= Tubstrip =

Comedy play from 1973

Tubstrip Promotional Poster, Broadway Production, 1974

Tubstrip is a risqué comedy set in a gay bathhouse written by Jerry Douglas. The original production, also directed by Douglas, premiered off-Broadway in 1973, played in eight other cities, and then opened on Broadway in 1974 with adult film star Casey Donovan in the lead role.

== Overview ==
Tubstrip is an erotic farce taking place in a New York City gay bathhouse over the course of a single evening. The main character is the bathhouse attendant Brian, who is desired by three other characters: the witty queen Andy, the naïve and romantic Richie, and the “straight” military man Bob. Other patrons contributing to the sexual pursuits, complicated by secrets and mistaken identities, include an S&M couple, a hustler, and a porn director. Brian, who had a crush on Bob in high school, eagerly awaits his arrival, but once he realizes that Bob is married, closeted, and won't commit to more than a secret weekend fling, Brian rejects him and opts instead for the possibility of romance with Richie.

== Production history ==
Tubstrip was written (under the pseudonym A. J. Kronengold) and directed (under the pseudonym Doug Richards) by Jerry Douglas.

The play premiered off-Broadway on May 17, 1973, at the Brecht Theatre in the Mercer Arts Center, where it played 100 performances before the building housing the theatre collapsed. The production reopened for 40 more performances at the Players Theatre and then went on tour, performing in eight cities, including Boston, Washington, DC, Philadelphia, Toronto, Chicago, Detroit, Los Angeles, and San Francisco.

Adult film actor Casey Donovan, performing under the name Calvin Culver, took over the lead role of Brian in Los Angeles and remained with the show when it returned to the Mayfair Theatre in New York City. The Broadway production of Tubstrip ran from October 18 to November 17, 1974, for 16 preview and 21 regular performances.
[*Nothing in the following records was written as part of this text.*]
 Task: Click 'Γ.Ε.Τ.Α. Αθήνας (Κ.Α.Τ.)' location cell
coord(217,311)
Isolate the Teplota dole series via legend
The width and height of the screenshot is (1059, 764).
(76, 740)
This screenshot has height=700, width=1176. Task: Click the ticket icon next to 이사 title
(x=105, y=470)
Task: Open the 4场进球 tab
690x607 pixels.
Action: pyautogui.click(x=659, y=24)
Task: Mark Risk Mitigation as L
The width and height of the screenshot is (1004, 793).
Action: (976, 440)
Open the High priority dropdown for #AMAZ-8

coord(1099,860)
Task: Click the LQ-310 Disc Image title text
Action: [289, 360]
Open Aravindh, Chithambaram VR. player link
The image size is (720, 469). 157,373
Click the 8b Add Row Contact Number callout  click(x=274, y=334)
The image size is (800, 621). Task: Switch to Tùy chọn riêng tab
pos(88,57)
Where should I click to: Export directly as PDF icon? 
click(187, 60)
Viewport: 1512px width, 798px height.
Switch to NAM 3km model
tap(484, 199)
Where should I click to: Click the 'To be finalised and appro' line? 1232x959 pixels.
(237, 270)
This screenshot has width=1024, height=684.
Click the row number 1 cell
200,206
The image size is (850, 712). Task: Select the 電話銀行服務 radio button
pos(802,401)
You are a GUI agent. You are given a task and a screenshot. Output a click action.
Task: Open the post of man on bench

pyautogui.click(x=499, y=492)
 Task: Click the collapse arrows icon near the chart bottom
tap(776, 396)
Two actors who remained with the production for the entire run of approximately 500 performances were Walter Holiday (Andy) and Jake Everett (Wally). Other actors who performed for portions of the run include Rick Cassidy, Michael Kearns, Eddie Rambeau, Dean Tait, Gerald Grant, and Dick Joslyn.

The script of the play was published for the first time in 2019 by Chelsea Station Editions, edited and with a foreword by Jordan Schildcrout.

== Critical reception ==
Lee Barton of The Advocate saw the 1973 off-Broadway production of Tubstrip as a welcome departure from plays that “exploit, degrade, insult, or distort what it’s like to be gay.” He praised Tubstrip as “funny, sexy, [and] important,” but wondered whether mainstream critics could “tolerate anything gay that is so open and healthy.” Other critics, including Vito Russo, found the play exploitative because of the frequent nudity of the actors.

While some regional critics wrote dismissive reviews of the touring production, others praised Tubstrip as “a comic statement about love” and “the first of its kind to reach Philadelphia… asserting as it does not the sickness but the validity of homosexual affection and homoerotic appeal.”

Critics gave the Broadway production mixed to poor reviews. Many claimed that the play was not for heterosexual audiences, with dialogue that “might be virtually a foreign language” to the “straight intruder.” One exception was Debbi Wasserman of Show Business who stated, “Tubstrip is not for everyone, but it comes pretty close. It’s not for the prejudiced puritan, but it is for the romantic.”

In 2017, theatre scholar Jordan Schildcrout brought renewed attention to Tubstrip, reclaiming the play as central to the mostly forgotten wave of “gay erotic theatre” that emerged in the early years of the gay liberation movement (1969–1974). He notes the play's “combination of sexual exuberance and romantic longing,” stating that “even as it celebrates sexual liberation, Tubstrip dramatizes many of the tensions evident in the emerging gay sexual culture, between sex and romance, promiscuity and monogamy, sadomasochism and consent, competition and community.”